Online Course Discussion Forum
Math Challenge II-A (AMC 10) Spring 2017 (Number Theory): Solution to 8.7 & more
Hi, this is Lawrence.
For the in-class problem of 8.7, I don't quite get the part after it says "completing the rectangle". I'm asking this because of problem 8.16.
May you walk me through the solution so that I can understand the part where it factors -9?
Also, for problem 8.23, couldn't I just say that M = 60 because of the triple (3, 4, 5)?
For problem 8.28, do I have to use strategies from class or can I just do it guess-and-check style?
Finally, for problem 8.24, do I have to express the values of C in terms of A and B?
Thanks,
Lawrence
I'll do the homework questions first:
For 8.23: You should also at least mention why M=60 works, but then your mention of (3,4,5) shows that M can't be any larger.
For 8.24: Yes, you should give some sort of "formula" for the values of C that work. That is, given A, B, explain how to calculate/describe the values of C that work.
For 8.28: The methods from class may help, but you can use any method to solve them.
For 8.7: Just in case anyone else reads this I'll give a little more explanation of the whole solution.
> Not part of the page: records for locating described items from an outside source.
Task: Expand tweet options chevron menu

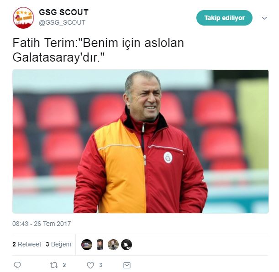Action: [264, 18]
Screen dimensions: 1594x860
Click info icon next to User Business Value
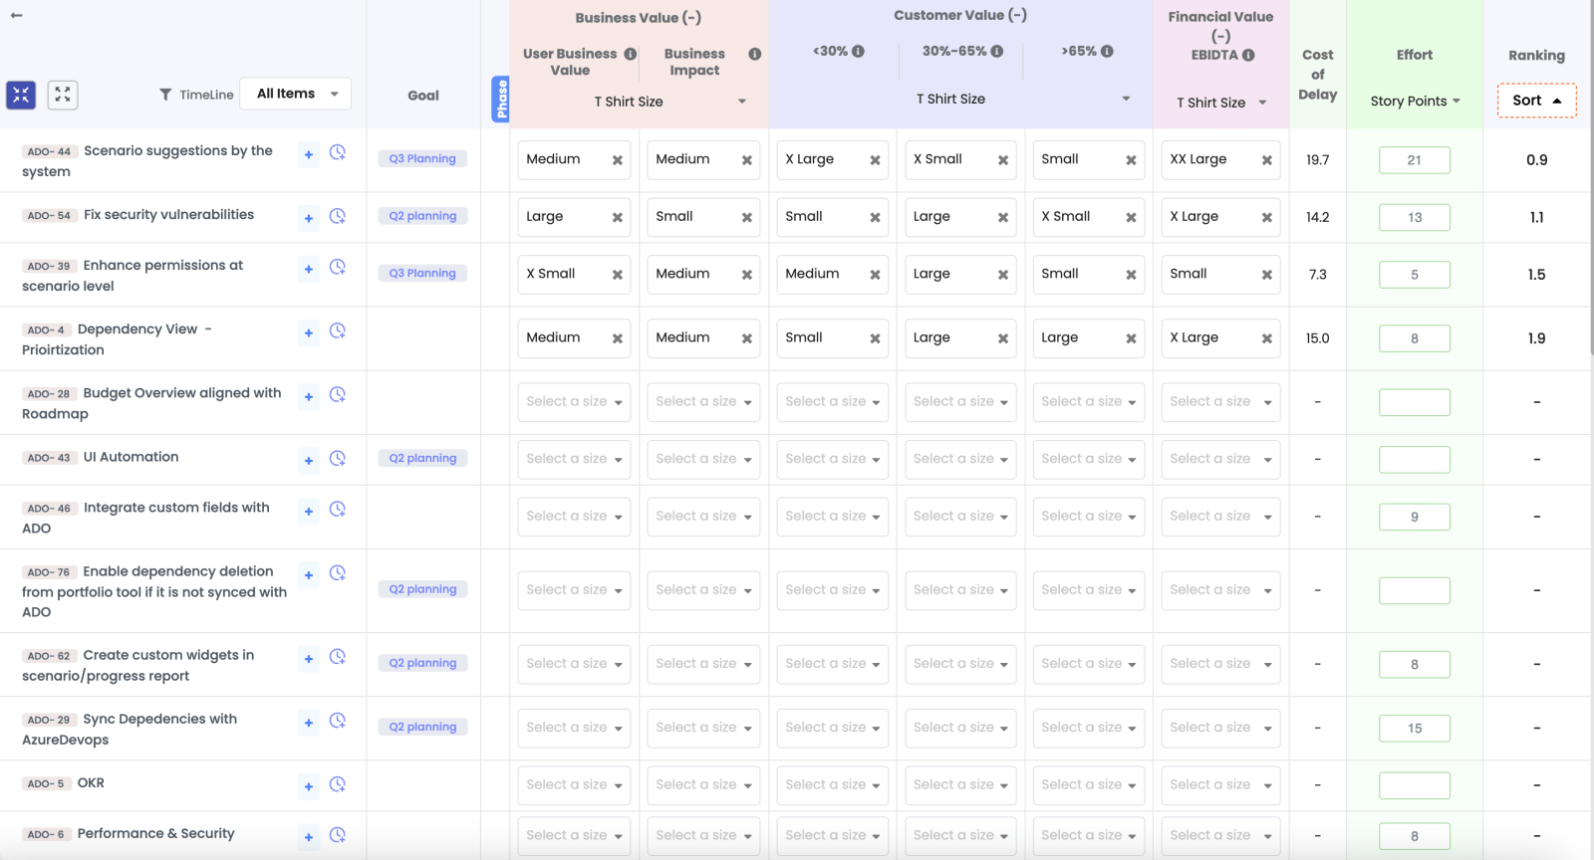[x=631, y=54]
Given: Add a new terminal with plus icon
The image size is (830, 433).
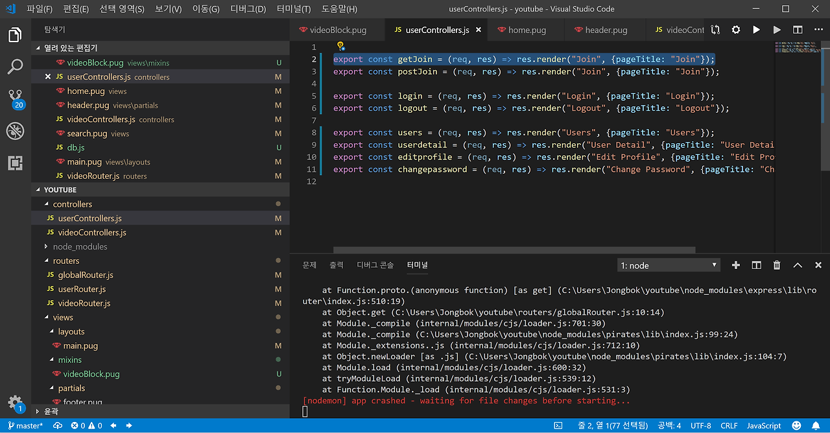Looking at the screenshot, I should 735,265.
Clearing denominators we get $$3y-3x=xy \mbox{ or } xy + 3x - 3y = 0.$$ Subtracting $9$ on both sides we have $$xy+3x-3y - 9 = 0 \mbox{ which factors as } (x-3)(y+3) = -9.$$ This type of strategy to factor is what is sometimes called "completing the rectangle" (or sometimes SFFT: Simon's Favorite Factoring Trick). We want $x,y$ integers, so also $x-3, y+3$ are integers. Hence we must have integer times integer = -9, which gives us the six cases of (i) $1\times -9 = -9$, (ii) $-1\times 9 = -9$, (iii) $9\times -1 = -9$, etc. Each of these cases then gives us a pair (x,y) that is possibly a solution. For example, in case (i), $$x-3 = 1, y+3 = -9 \Rightarrow x = 4, y = -12.$$
Hope this helps!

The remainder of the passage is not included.